La Presse Anarchiste

Correspondance de Paris

Un membre de l’In­ter­na­tio­nale nous écrit de Paris en date du 10 mai :

Il s’ef­fec­tue en ce moment, à Paris, un mou­ve­ment excellent en prin­cipe, sur lequel il ne fau­drait cepen­dant pas s’illu­sion­ner. La dis­tance et la nature des ren­sei­gne­ments qui peuvent vous par­ve­nir à cet égard, me paraissent de nature à vous en don­ner peut-être une idée un peu fausse que je vou­drais rectifier.

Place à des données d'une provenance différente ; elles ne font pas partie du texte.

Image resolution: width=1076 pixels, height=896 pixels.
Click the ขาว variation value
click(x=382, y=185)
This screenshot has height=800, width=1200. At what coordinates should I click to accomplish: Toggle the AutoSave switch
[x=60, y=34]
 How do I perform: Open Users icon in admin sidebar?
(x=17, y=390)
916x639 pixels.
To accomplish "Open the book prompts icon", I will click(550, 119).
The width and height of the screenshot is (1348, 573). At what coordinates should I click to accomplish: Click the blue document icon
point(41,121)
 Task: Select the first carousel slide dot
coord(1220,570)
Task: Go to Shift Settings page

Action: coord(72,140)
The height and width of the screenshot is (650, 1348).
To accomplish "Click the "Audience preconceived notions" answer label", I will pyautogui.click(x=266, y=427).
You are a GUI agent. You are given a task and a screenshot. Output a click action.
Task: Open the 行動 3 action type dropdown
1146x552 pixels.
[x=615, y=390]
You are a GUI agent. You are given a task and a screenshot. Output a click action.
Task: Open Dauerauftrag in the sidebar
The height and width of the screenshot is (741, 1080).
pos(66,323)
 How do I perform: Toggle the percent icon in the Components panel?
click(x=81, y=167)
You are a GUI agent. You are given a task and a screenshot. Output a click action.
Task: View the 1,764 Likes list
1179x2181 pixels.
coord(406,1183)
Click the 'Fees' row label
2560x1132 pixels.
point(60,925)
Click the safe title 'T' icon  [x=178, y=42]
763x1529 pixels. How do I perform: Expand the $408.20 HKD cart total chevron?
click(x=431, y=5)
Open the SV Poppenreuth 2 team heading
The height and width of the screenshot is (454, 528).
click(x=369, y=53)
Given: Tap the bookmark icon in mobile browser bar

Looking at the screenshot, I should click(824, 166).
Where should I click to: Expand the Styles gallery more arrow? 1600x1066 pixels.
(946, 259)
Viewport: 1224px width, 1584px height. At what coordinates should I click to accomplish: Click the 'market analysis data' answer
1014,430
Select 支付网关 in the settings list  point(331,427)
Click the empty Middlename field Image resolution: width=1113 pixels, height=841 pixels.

Le mou­ve­ment dont je parle a pour objet la consti­tu­tion de cor­po­ra­tions pour l’or­ga­ni­sa­tion des chambres syn­di­cales. En réa­li­té, c’est là le point de départ de toute orga­ni­sa­tion ouvrière et le fon­de­ment solide sur lequel on peut baser toute action ulté­rieure, de quelque nature qu’elle soit. Il est donc extrê­me­ment impor­tant d’ef­fec­tuer au mieux cette œuvre capi­tale. Eh bien ! j’ai consta­té que le mou­ve­ment actuel n’é­tait pas encore très conscient, et sur­tout qu’il n’ob­te­nait pas encore l’u­na­ni­mi­té dési­rable pour assu­rer le triomphe des reven­di­ca­tions ouvrières. Deux causes expliquent ce fait : l’i­gno­rance géné­rale, le manque d’éner­gie néces­saire pour se grou­per, puis la crainte que la recru­des­cence récente d’ar­res­ta­tion a contri­bué à accroître, et aus­si l’a­pa­thie dont est douée la masse ouvrière, le dés­in­té­res­se­ment qu’elle mani­feste pour ses propres affaires. Le sen­ti­ment de la soli­da­ri­té qui devrait réunir, d’a­bord les membres d’une cor­po­ra­tion, ensuite les diverses cor­po­ra­tions, n’est pas beau­coup déve­lop­pé depuis les der­niers évé­ne­ments. Ceux-ci auront eut, comme influence incon­tes­table, ce résul­tat d’a­me­ner les ouvriers à com­prendre qu’il faut se grou­per par inté­rêt, c’est-à-dire par cor­po­ra­tion. Ceci me semble acquis, mais d’une façon encore ins­tinc­tive ; c’est un besoin vague dont on n’a pas encore dis­cer­né les causes et les conséquences.

D’ailleurs, dans l’ordre poli­tique, le pro­grès, réa­li­sé à l’é­tat latent, est de même ordre. Dans tous les coins de la France, a péné­tré cette notion, qu’il était bon de s’oc­cu­per de ses affaires, et de gérer soi-même ses propres inté­rêts, de s’é­man­ci­per en tant que groupe communal.

Quand à l’In­ter­na­tio­nale, il y a, m’a-t-on dit, des sec­tions com­plè­te­ment réor­ga­ni­sées depuis plu­sieurs mois. J’i­gnore quelle impres­sion aura pro­duite sur elle la pro­mul­ga­tion de la loi ver­saillaise. En ce qui concerne la masse, j’ai remar­qué une pru­dence extrême, un soin exces­sif ayant pour des­sein d’é­vi­ter aucune rela­tion avec l’as­so­cia­tion conspuée, de ne pas paraître même se trou­ver en com­mu­nion avec elle. Mais ceci n’est pas un symp­tôme fâcheux. Si la loi contre l’In­ter­na­tio­nale éloi­gne­ra cer­tai­ne­ment un grand nombre d’adhé­rents, la pro­pa­gande des idées inter­na­tio­na­listes et d’é­man­ci­pa­tion pro­lé­taire ne sera pas amoin­drie par ce fait. Sans s’en dou­ter, les réunion ouvrières aux­quelles j’ai assis­té depuis quelques mois, mani­festent des sen­ti­ments excel­lents, qui sont d’ac­cord avec les aspi­ra­tions géné­rales de l’In­ter­na­tio­nale. Et puis, chose meilleure encore, la pro­pa­gande de ces idées se fait dans les ate­liers, dans d’ex­cel­lentes condi­tions, pro­dui­sant des modi­fi­ca­tions d’o­pi­nions tout à fait heu­reuses et sou­vent inattendues.